This task asks for the lines from the one with "Viewport: 829px width, 550px" to the final line below, repeated exactly, with pictures omitted.

►

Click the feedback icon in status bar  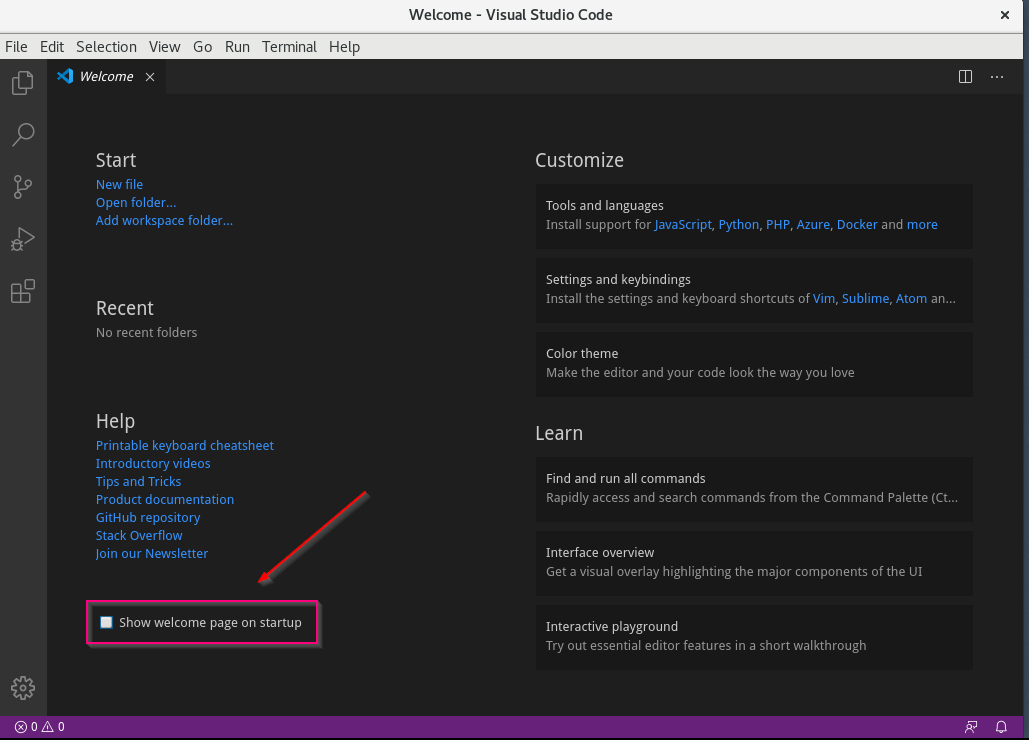[971, 727]
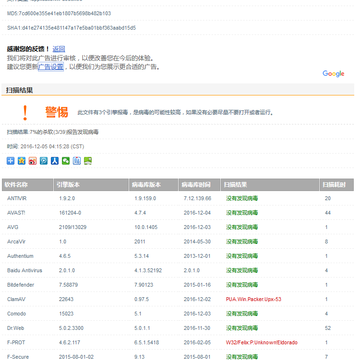Click the Google logo

(x=333, y=74)
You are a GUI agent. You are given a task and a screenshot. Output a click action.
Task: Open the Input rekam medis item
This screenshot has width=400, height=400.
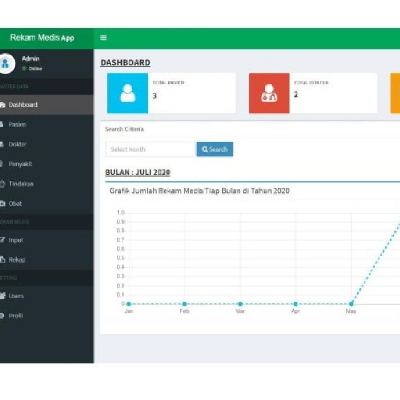[47, 240]

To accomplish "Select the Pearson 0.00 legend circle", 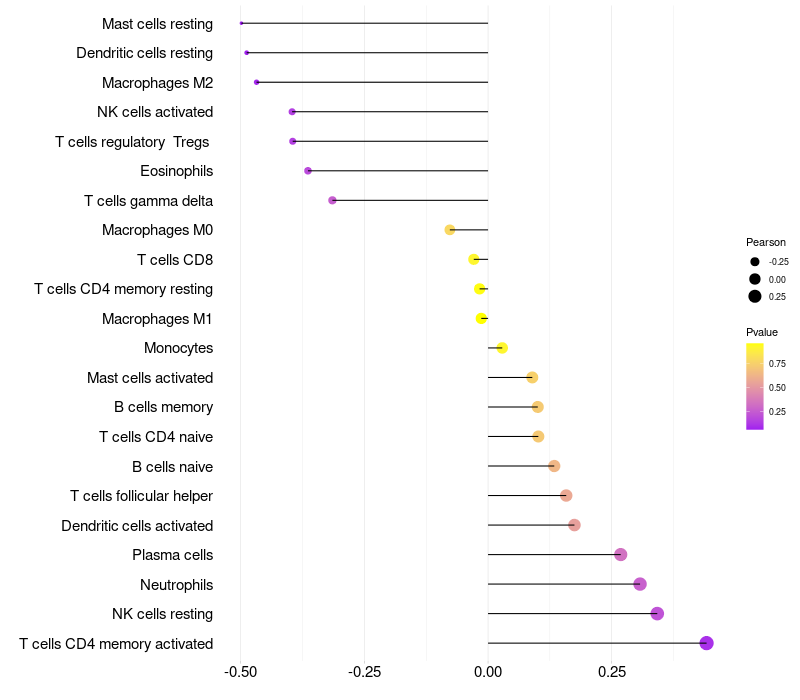I will [755, 279].
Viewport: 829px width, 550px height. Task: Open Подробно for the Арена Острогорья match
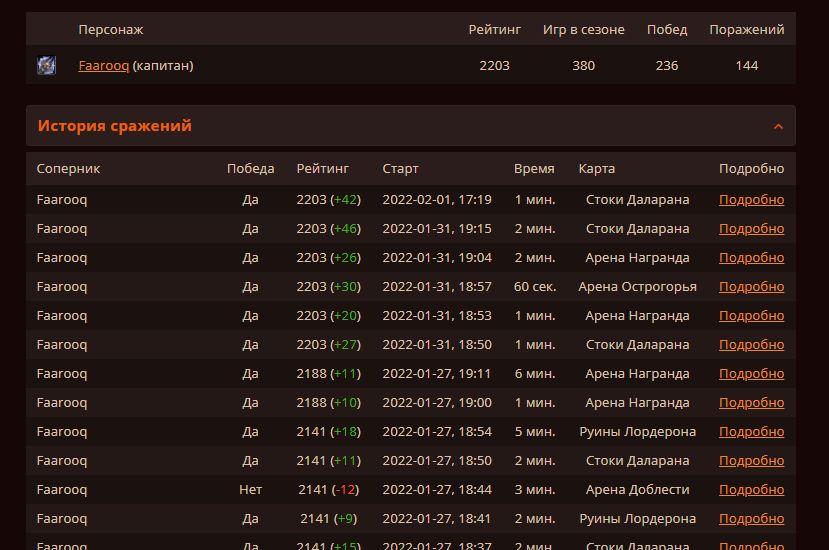tap(751, 287)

◄

## [RESULT OF THIS EXERCISE]
Viewport: 829px width, 550px height. Task: Open Подробно for the Арена Острогорья match
tap(751, 287)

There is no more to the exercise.